Jul 23, 2011 By Jen DiMascio AviationWeek.com

 

As large cuts to the U.S. defense budget are picking up an air of inevitability, more program kills are probably on their way, the military’s likely next second-in-command told senators July 21.

 

“Some of these programs, depending on the pressures, depending on the decisions that are made by the senior leadership of the department based on a comprehensive review, may end up falling by the wayside,” Adm. James Winnefeld said during his nomination hearing to become the next vice chairman of the Joint Chiefs of Staff. “I hope that those decisions can be made with a strategy in mind.”

 

At the same time, Winnefeld told senators that budget reductions should avoid hollowing the military and doing “irreversible harm” to the defense industrial base.

 

The potential for budget reductions was a prominent theme at the Senate Armed Services Committee hearing, which came one day after the so-called Gang of Six senators agreed to adopt the Bowles-Simpson deficit reduction recommendations as part of a larger agreement to raise the debt ceiling.

 

Those high-level recommendations would hand down nearly $900 billion in security cuts, causing Republicans on the House Armed Services Committee to register a complaint with the president. They sent a letter urging President Barack Obama to “protect a strong national defense while also seeking fiscal constraint in the vast array of programs run by the federal government.”

 

While the deficit reduction talks continue to be a moving target, even some of the biggest defense hawks in the Senate are acknowledging the Pentagon will face the knife.

 

Sen. Jeff Sessions (R-Ala.), a bona fide defense supporter who is now the top Republican on the Senate Budget Committee, says the nation is borrowing 40 cents on every dollar it spends. Since defense represents about half of the nation’s discretionary spending, “you’ll have to be a part of the belt tightening,” Sessions declares.

 

One of the biggest criticisms of the Bowles-Simpson commission recommendations is that they lack specificity. Taxpayers for Common Sense and the Project on Government Oversight floated their own, very specific, proposal on Thursday to get rid of $600 billion over 10 years in national security spending.
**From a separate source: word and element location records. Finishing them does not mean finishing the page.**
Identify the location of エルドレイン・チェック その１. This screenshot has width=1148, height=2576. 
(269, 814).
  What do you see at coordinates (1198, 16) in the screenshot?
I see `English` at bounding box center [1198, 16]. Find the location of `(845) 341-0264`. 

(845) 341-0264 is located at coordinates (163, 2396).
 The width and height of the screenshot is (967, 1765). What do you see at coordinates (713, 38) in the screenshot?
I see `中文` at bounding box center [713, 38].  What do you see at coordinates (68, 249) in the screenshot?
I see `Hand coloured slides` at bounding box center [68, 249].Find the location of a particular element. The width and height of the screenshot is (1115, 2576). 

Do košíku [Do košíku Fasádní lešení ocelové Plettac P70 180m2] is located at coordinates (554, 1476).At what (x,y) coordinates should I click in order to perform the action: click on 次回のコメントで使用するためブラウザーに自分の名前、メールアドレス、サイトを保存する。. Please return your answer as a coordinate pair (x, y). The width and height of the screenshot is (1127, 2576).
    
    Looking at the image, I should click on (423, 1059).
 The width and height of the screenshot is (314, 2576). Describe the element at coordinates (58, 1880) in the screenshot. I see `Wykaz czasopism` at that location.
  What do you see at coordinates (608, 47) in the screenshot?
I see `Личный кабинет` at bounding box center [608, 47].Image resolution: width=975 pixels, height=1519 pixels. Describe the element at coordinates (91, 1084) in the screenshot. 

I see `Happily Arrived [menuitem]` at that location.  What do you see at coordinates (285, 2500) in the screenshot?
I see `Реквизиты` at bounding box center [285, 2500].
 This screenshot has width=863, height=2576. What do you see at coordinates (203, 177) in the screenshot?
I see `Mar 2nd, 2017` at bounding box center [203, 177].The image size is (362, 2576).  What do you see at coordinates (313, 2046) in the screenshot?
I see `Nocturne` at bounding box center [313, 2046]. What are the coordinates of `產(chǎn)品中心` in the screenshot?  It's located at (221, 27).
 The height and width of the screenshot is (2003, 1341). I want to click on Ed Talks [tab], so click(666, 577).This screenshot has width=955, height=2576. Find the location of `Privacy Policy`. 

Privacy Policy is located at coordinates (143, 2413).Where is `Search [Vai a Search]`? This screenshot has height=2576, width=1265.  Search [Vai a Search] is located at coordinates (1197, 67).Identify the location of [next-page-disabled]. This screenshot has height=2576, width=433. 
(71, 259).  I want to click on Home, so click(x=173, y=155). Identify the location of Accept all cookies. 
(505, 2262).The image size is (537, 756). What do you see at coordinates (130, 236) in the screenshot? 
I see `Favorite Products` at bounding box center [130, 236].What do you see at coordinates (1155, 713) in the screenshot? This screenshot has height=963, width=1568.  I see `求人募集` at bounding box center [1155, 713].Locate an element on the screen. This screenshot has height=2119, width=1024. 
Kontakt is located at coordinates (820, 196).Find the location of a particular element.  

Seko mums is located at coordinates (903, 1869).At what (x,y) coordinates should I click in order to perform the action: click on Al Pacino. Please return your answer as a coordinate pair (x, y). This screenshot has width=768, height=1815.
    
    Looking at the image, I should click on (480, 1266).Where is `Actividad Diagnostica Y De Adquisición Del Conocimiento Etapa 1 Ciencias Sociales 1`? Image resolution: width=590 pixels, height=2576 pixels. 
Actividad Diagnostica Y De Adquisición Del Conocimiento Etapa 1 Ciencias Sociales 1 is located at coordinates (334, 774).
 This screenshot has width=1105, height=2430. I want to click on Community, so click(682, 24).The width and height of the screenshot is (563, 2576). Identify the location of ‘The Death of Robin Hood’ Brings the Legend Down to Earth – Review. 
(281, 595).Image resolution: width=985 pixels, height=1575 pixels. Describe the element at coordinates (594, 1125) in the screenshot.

The watchdog groups are recommending some doozies, including lopping off 15% of services contractors and replacing the Marine Corps and Navy versions of the Joint Strike Fighter with the F/A-18E and F model aircraft.

 

For their part, contractors are growing anxious about the possibility that the government will actually default on its debt obligations, and warning that a failure to craft an agreement could have lasting consequences.

 

The debt ceiling debate does need to come to a close with a bipartisan agreement, Marion Blakey, president of the Aerospace Industries Association, tells Aviation Week. If the government defaults and then comes to an agreement, “everything doesn’t just go back to normal,” she says.

 

The Professional Services Council, which represents a wide swath of defense contractors, is advising its members to begin getting in line now for payments to offset any future cash-flow problems by the government that would trickle their way, says Alan Chvotkin, executive vice president.

 

And while defense companies have been lobbying to avoid top-line cuts to the Pentagon budget, they’re even more spooked by the uncertainty. “They would take less to know more,” Chvotkin says.